Ein Monster aus Not

■ Kampnagel: Premiere des Theater Triebwerk mit „Grendel“

Ob Rambo oder Frankenstein – Ausgestoßene sind sie, zu Killermaschinen mutierte verletzte Seelen. Ein Monster auf der Suche nach den Menschen ist auch das „friedlos Scheusal Grendel“, der menschenfressende Gegenspieler des Gotländers Beowulf in der gleichnamigen altenglischen Sage aus dem 8. Jahrhundert. Dieses sagenhafte Ungeheuer entdeckte nun das Theater Triebwerk – das sind die Regisseure und Schauspieler Erik Schäffler und Thomas Bammer und die Bühnenbildnerin Zazie Knepper – als Thema fürs Jugendtheater. Am Sonnabend hatte die zweite Produktion der freien Gruppe Grendel – Wie das friedlos Monster sein blutig Ende fand auf Kampnagel Premiere.

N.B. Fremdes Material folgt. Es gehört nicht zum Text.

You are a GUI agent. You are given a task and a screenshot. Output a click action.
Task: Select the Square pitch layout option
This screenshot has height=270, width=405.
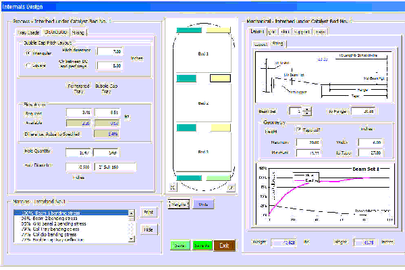point(28,65)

Nach dem Roman des Engländers John Gardner, der dem Grendel in den 70er Jahren literarisch auf die Spur kam, entwickeln Schäffler und Bammer eine Szenenfolge traumhafter bis verspielter Bilder. Beide sind Grendel, das Monster, tragen dazu abgerissene Anzüge, die an Pop-Grebos erinnern. Beide wechseln mittels einfachster Requisiten und körperbetonter Aktionen auch in die Rollen ihrer Gegenspieler: des Drachens, des Dänenkönigs Hrodgar und des starken Beowulfs. Dafür finden sie weniger eine märchenhafte, als eine zeitlose, psychologische Abgründe beleuchtende Ästhetik.

Wie ein Gestade am Ende der Welt wirkt die Bühne von Zazie Knepper. Stege führen um ein Halbrund aus Torf, Podeste dienen als Aussichts- und Fluchtpunkt oder auch als Balkon, von dem sich ein Herrscher dem Volk zeigt.

In mehreren Episoden berichten die beiden Grendels spielend von ihrer Monsterwerdung, erzählen von der Mutter ebenso wie von der ersten Begegnung Grendels mit Menschen und davon, wie diese vor dem schrecklichen Aussehen des Dings aus den Mooren zusammenschrecken und zuschlagen. Grendel bleibt nichts anderes übrig, als sich zu wehren und Respekt zu verschaffen, indem er Köpfe abbeißt und anschließend „glibbriges Blut“ aufschleckt. Am Ende wird sich Grendels Gewalttätigkeit gegen ihn selbst richten.

Vor solch sagenhaftem Hintergrund breiten Schäffler und Bammer ihre Auffassung von einem überaus dynamischen Jugendtheater aus, das sich an Jugendliche jeden Alters richtet. Schäffler, der zuvor im Ensemble des Jugendtheaters auf Kampnagel (JAK) wirkte, setzt mit dem Theater Triebwerk die im JAK begonnene Tradition fort. Dazu zählt auch das die Grendel-Produktion begleitende Projekt, in dem etwa 20 Jugendliche zum Thema diskutieren und sich in Rollenspielen ausprobieren – vielleicht als Vorspiel einer eigenen Theatervorstellung?